● **The data**
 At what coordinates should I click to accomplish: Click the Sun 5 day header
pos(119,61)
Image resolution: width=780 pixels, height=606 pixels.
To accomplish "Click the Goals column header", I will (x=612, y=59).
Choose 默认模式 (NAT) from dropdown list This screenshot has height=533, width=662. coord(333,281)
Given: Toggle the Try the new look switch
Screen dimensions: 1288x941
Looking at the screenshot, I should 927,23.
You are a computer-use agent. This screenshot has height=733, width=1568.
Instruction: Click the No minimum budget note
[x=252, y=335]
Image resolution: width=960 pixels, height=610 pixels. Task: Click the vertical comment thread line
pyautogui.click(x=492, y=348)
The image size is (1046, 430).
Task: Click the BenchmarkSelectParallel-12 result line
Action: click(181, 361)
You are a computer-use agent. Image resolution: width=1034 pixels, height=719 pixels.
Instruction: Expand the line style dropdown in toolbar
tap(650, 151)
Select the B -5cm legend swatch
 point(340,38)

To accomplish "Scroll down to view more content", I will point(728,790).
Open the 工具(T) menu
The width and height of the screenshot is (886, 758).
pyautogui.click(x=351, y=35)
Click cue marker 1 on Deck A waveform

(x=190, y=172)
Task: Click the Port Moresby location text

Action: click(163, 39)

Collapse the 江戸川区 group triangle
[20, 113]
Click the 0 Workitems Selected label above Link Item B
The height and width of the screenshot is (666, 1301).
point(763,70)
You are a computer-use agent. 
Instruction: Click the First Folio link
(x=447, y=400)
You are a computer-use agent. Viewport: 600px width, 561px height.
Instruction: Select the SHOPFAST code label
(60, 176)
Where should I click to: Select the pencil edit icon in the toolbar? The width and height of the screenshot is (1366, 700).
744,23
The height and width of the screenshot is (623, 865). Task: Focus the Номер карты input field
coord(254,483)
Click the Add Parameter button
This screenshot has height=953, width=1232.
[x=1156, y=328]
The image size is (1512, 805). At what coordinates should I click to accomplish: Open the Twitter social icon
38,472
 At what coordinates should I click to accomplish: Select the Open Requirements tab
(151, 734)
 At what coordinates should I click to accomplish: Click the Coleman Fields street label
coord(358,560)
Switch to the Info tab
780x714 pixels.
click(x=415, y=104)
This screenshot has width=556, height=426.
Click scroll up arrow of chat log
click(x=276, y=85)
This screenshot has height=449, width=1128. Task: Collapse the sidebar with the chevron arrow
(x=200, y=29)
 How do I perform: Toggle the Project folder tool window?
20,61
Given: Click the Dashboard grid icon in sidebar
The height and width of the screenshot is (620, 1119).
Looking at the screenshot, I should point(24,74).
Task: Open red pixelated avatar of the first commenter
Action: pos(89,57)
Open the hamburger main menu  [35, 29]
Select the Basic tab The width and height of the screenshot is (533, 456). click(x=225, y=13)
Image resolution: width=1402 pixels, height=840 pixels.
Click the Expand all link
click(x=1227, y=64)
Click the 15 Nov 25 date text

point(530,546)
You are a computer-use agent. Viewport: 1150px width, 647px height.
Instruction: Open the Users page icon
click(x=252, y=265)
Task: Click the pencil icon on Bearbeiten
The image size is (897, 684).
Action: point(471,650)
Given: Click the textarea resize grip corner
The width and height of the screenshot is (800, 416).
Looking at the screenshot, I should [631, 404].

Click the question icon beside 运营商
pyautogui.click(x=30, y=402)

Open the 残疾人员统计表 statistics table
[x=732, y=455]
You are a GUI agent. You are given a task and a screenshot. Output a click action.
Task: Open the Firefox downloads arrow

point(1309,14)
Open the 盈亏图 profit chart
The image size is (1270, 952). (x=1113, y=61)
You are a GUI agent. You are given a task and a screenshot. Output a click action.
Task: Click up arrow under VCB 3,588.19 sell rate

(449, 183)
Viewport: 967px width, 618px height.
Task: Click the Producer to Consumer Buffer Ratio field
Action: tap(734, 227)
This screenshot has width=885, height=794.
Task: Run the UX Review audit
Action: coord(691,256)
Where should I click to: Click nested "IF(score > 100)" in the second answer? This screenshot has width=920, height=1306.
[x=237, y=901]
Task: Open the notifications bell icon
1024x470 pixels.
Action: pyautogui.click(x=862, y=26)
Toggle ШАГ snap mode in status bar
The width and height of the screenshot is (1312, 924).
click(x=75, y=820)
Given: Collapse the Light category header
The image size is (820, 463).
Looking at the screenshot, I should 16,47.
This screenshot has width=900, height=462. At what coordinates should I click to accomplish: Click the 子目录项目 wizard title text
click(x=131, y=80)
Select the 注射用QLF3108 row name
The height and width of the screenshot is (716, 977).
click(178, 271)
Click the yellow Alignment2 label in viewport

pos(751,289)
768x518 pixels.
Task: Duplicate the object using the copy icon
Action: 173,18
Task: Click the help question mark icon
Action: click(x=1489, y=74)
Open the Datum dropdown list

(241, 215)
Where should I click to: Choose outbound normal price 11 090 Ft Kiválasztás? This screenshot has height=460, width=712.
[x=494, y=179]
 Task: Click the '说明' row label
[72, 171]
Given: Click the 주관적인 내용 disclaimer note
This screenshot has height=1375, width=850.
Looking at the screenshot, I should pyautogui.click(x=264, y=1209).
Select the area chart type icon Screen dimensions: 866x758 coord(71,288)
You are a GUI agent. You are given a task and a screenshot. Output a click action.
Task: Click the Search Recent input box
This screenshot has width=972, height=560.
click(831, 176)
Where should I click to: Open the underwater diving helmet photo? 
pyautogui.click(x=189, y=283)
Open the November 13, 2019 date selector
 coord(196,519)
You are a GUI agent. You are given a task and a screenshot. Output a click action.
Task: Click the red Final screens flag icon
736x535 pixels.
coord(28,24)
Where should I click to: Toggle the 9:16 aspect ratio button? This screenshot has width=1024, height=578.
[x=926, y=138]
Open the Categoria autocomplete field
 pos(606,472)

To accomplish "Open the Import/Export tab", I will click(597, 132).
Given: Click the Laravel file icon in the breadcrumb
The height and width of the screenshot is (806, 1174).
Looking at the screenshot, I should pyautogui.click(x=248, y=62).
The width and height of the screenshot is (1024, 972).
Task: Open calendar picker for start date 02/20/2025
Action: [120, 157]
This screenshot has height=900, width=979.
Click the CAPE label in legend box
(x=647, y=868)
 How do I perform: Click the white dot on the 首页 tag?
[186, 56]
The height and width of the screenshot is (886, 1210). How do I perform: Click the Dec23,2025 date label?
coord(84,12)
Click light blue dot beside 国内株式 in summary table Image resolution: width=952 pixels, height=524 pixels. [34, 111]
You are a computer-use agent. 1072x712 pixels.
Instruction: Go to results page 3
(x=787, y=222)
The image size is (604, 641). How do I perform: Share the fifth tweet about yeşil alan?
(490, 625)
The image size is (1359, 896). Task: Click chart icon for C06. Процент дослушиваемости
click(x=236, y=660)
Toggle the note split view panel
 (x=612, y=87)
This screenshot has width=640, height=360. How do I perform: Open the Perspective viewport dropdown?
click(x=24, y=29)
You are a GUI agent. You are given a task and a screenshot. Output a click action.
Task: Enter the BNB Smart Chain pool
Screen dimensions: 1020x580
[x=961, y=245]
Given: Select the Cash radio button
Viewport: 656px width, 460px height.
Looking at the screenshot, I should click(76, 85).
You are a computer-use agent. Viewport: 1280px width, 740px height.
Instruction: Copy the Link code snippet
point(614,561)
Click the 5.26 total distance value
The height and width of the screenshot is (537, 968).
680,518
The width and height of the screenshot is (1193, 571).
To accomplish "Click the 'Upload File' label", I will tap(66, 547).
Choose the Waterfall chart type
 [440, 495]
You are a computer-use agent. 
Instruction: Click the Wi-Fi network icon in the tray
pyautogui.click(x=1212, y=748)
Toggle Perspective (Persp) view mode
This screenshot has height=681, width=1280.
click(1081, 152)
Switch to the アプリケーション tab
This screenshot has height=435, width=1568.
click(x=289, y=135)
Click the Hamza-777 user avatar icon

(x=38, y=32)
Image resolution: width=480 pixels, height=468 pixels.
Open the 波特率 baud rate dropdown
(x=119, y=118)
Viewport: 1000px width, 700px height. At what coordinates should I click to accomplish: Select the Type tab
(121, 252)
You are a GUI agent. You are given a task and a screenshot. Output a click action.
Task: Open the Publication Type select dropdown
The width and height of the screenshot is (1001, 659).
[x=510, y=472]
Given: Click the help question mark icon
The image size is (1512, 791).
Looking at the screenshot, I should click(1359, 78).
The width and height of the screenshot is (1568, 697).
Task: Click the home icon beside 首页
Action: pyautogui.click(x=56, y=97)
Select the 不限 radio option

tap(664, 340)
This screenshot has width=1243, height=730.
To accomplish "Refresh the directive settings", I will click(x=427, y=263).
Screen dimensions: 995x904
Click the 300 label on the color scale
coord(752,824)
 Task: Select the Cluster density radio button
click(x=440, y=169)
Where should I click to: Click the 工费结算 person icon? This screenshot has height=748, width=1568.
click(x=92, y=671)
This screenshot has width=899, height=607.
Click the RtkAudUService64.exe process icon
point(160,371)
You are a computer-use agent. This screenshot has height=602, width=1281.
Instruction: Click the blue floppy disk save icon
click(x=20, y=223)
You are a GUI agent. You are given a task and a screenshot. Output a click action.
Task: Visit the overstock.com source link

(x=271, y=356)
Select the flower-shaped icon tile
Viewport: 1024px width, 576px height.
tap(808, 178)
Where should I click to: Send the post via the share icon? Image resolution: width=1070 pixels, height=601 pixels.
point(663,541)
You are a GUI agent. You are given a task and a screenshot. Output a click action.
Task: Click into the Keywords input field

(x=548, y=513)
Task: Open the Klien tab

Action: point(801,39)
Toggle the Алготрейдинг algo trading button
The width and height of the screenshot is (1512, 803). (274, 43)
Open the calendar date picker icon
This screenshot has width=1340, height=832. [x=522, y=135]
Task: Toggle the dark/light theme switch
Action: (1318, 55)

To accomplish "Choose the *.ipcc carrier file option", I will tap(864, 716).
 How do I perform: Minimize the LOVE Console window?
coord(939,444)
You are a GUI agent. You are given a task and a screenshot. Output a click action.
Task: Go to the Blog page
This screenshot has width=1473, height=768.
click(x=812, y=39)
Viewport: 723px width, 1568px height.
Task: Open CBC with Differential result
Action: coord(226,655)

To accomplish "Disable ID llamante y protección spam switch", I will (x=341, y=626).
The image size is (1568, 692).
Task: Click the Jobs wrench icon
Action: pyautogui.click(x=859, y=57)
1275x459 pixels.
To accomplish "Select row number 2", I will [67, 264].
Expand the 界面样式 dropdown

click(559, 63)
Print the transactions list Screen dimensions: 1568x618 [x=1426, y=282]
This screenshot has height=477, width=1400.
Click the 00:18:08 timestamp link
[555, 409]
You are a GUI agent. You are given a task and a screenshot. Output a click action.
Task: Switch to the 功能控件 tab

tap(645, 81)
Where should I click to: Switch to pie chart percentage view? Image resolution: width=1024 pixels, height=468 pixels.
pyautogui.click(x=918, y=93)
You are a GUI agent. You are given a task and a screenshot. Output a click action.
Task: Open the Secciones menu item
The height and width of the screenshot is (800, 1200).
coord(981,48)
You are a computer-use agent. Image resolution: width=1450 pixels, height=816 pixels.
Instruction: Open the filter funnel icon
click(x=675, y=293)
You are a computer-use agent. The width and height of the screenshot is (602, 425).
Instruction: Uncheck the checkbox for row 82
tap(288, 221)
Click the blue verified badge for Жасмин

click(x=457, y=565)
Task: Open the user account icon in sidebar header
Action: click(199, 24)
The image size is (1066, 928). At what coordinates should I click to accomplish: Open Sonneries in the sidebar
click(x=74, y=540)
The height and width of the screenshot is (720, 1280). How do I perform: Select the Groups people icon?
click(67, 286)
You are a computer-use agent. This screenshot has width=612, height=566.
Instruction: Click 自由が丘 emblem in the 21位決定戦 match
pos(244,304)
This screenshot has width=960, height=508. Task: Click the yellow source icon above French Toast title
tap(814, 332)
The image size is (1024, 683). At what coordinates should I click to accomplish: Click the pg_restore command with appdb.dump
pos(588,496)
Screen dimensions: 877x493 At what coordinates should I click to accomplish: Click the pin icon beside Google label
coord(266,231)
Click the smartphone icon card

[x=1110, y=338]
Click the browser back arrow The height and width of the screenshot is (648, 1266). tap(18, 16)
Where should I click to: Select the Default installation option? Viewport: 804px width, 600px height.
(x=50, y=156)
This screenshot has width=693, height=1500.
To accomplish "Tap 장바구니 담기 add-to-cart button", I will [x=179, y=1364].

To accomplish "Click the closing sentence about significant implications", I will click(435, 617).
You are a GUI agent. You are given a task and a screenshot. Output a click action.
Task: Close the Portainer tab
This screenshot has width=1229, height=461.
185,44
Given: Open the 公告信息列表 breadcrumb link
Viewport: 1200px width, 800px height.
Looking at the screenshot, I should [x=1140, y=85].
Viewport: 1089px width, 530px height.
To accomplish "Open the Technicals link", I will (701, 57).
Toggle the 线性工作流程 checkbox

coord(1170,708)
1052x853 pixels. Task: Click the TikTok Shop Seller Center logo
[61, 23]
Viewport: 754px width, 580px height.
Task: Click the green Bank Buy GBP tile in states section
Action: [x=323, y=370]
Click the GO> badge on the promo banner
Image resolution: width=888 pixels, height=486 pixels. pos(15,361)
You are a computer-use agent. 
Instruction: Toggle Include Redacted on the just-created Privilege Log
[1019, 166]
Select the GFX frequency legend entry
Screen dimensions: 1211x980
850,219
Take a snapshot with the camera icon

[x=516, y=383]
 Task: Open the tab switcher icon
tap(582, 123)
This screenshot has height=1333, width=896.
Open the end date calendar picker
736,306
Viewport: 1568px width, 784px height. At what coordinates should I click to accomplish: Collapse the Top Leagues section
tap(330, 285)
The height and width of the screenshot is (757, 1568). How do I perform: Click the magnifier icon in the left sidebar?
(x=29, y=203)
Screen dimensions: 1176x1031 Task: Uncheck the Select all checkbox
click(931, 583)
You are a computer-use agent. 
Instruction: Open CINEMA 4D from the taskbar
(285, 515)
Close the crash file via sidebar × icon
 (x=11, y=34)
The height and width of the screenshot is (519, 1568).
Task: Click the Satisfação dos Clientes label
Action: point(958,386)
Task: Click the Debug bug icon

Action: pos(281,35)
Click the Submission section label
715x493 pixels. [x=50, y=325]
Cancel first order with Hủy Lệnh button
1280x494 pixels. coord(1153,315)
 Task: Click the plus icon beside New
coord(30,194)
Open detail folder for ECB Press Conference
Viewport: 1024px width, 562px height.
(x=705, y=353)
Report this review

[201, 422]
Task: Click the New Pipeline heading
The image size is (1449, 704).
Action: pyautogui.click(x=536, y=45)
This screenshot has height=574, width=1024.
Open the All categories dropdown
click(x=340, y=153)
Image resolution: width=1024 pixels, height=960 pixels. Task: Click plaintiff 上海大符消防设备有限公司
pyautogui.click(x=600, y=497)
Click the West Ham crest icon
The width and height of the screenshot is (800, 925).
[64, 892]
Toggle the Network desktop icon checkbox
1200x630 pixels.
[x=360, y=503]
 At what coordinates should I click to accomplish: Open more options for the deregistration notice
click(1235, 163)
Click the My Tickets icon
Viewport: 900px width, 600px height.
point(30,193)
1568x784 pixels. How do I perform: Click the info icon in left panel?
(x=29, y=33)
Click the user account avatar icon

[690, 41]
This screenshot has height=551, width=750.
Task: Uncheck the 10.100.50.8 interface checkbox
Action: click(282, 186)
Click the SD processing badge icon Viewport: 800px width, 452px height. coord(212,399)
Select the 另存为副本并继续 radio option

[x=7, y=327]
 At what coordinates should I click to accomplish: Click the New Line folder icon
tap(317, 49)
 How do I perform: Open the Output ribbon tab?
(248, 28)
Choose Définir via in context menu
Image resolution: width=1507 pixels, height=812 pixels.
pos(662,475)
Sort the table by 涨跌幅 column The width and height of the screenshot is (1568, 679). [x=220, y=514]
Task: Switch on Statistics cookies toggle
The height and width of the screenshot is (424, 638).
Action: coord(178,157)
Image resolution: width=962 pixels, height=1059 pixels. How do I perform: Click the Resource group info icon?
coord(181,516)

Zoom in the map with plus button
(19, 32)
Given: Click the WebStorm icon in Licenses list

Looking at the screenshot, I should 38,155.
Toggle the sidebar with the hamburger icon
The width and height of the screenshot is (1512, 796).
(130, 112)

● **Aim of the task**
For each line of the entries that includes "breadcrumb", show that line.

● **Response**
Given: Click the Laravel file icon in the breadcrumb
Given: Open the 公告信息列表 breadcrumb link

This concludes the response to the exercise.